Given task a
In the Venus flytrap thread, which seller does Scott say has an excellent reputation?

Quoted text
------------
# Venus Fly Trap questions.



## bsharrah (Jan 15, 2008)

My son has asked my to build a small vivarium specifically for VFT's. I am thinking of using a 10g vertical I already have assembled but is void of plants at the moment. Will this be big enough for a few VFT's and is there any other carnivorus plants that could be added? I understand these need a dormant period. How do you provide that?

Also, where does anyone suggest I acquire the plants? I see them in Lowes all the time but wasn't sure if that is a good source, bad source, or doesn't matter.

BTW, there will be no frogs added to this.

Bart


----------



## Scott (Feb 17, 2004)

Remember, VFT's need a dormant period.

I'm not sure how your proposed tank would work with that.

There are a number of excellent places to get Carnivorous Plants. California Carnivores has an excellent reputation and a wide variety (and a really good book written by the owner).
------------
Given task b
Copy out everything in the stored data entries from the line containing "1366x726 pixels. At" down to the last entry, keeping each line word for word.

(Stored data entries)
------------
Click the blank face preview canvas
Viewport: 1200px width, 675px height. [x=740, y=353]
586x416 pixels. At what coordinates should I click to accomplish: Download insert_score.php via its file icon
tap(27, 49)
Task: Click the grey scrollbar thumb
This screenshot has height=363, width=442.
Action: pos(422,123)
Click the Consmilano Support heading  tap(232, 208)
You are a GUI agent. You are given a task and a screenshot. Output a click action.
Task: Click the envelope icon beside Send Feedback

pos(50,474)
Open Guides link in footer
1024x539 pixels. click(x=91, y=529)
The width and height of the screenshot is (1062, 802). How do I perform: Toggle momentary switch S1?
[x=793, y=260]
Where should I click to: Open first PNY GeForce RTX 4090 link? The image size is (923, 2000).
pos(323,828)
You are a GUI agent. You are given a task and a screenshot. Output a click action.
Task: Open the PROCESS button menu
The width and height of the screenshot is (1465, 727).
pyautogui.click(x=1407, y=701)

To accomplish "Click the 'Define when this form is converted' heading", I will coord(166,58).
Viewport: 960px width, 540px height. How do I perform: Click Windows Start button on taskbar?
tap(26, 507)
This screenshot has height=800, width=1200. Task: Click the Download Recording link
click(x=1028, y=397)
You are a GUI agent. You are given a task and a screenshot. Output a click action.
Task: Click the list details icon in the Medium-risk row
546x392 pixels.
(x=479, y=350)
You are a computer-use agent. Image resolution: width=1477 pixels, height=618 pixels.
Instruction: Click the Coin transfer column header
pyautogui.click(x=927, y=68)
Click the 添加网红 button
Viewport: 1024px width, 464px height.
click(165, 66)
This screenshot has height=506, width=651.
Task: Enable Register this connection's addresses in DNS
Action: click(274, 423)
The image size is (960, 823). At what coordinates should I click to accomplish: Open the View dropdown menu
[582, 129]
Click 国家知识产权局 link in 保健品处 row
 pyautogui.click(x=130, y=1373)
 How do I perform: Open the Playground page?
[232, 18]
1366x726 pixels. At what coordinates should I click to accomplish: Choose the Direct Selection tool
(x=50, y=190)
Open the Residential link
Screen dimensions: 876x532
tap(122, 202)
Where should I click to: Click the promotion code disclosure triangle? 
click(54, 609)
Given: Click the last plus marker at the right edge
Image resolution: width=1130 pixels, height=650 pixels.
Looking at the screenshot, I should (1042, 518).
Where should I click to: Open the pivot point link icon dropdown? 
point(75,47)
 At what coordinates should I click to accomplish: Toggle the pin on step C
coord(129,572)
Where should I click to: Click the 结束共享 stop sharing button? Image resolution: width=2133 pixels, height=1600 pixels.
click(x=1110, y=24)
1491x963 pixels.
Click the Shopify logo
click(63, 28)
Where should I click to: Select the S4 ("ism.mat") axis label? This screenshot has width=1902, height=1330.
------------
Final answer a
California Carnivores.

Final answer b
1366x726 pixels. At what coordinates should I click to accomplish: Choose the Direct Selection tool
(x=50, y=190)
Open the Residential link
Screen dimensions: 876x532
tap(122, 202)
Where should I click to: Click the promotion code disclosure triangle? 
click(54, 609)
Given: Click the last plus marker at the right edge
Image resolution: width=1130 pixels, height=650 pixels.
Looking at the screenshot, I should (1042, 518).
Where should I click to: Open the pivot point link icon dropdown? 
point(75,47)
 At what coordinates should I click to accomplish: Toggle the pin on step C
coord(129,572)
Where should I click to: Click the 结束共享 stop sharing button? Image resolution: width=2133 pixels, height=1600 pixels.
click(x=1110, y=24)
1491x963 pixels.
Click the Shopify logo
click(63, 28)
Where should I click to: Select the S4 ("ism.mat") axis label? This screenshot has width=1902, height=1330.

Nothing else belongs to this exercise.